Scientists design fast, reversible bio-inspired catalysts
For wind and sun power to become renewable energy mainstays, the energy they produce intermittently needs to be stored and retrieved efficiently. And that requires storing solar energy in chemical bonds until the energy is needed. To be energy efficient, and thereby cost-effective, there is a great need for reversible catalysts, chemical agents that rapidly form and break chemical bonds in either direction.
Now, using a bio-inspired design that mimics nature's catalysts-enzymes, researchers at Pacific Northwest National Laboratory (PNNL) have designed a rarely seen reversible synthetic catalyst. Their research, a collaboration among PNNL postdoctoral chemist Arnab Dutta and staff chemists Wendy Shaw and Aaron Appel, was reviewed in a Nature Reviews Chemistry article titled, "Designing electrochemically reversible H2 oxidation and production catalysts." The article describes three generations of catalysts that achieved reversible catalysis, a hallmark of efficient enzymatic behavior. It reviews not only their research but also progress on design features needed to develop reversible catalysts for hydrogen oxidation and production using natural metalloenzymes as models.
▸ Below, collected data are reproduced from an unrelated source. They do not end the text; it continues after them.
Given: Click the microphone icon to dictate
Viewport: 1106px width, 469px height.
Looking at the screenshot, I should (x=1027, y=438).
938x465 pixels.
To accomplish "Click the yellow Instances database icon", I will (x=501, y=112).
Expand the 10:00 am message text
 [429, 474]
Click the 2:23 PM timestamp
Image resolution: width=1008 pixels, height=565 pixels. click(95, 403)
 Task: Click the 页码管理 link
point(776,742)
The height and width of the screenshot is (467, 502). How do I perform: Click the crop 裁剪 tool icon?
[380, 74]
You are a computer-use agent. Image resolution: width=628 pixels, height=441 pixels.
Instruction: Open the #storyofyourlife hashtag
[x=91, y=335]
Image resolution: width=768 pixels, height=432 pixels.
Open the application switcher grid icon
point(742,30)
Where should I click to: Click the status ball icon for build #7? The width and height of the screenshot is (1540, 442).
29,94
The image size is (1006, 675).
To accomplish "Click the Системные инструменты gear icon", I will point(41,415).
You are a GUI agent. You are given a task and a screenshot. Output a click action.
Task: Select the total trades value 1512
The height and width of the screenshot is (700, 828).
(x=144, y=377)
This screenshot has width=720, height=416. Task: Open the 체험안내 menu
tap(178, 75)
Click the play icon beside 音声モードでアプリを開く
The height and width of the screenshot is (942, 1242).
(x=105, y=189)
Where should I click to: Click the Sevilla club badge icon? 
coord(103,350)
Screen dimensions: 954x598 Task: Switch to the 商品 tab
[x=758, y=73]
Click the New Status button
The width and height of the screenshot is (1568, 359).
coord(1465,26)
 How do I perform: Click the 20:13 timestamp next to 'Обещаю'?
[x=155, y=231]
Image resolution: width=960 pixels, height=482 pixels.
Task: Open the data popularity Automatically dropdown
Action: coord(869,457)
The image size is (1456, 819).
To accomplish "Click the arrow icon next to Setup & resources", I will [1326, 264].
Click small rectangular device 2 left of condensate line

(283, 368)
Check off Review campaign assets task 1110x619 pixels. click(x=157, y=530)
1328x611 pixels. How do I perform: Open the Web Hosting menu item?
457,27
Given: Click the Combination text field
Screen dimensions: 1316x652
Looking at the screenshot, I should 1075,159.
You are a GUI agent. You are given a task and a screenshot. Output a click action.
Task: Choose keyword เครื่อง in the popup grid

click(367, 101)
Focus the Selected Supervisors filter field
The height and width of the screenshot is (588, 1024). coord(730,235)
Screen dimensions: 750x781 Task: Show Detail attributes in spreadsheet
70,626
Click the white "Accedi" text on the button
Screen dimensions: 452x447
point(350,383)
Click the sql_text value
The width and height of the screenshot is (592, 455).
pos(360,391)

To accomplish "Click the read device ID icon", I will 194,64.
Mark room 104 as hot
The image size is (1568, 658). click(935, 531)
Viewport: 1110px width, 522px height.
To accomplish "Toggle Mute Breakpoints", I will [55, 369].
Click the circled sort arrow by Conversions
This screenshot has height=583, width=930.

"Developing reversible and fast catalysts is considered the 'holy grail' in catalysis research," said Dutta, now an assistant professor at the Indian Institute for Technology, Gandhinagar. "It provides the most efficient tool for interconversion of chemical species with almost zero energy waste."
With their reversibility and their highly efficient and intricately assembled structures, enzymes provide an attractive model for synthetic catalysts. The study describes the design of energy-efficient electrocatalysts that mediate forward and reverse reactions at high rates with minimal energy loss. Specifically, they developed a series of molecular nickel catalysts and found by properly positioning enzyme-inspired amino acids they could maintain fast rates for oxidation of hydrogen.
The critical insight involved designing the active site structure inside an intricately connected protein-inspired scaffold.
"The structured protein scaffold is crucial for the amazing efficiency of enzymatic activity as it orchestrates the thermodynamic and kinetic aspects-the energy requirements and speed-of the catalytic cycle," said Dutta.
The novel design diverges from typical catalyst design, which often focuses on the metal core and the immediate environment around the metal, with little attention paid to regions beyond the active site. To develop highly active and efficient synthetic catalysts using non-precious metal complexes, the extended structure needs to be used and carefully designed, according to the research team.
The research team is now working on extending these results, which were accomplished in solution, to the dry fuel-cell conditions necessary for industrial application. They are working with collaborators on a prototype bio-fuel cell that would incorporate the results achieved in this research.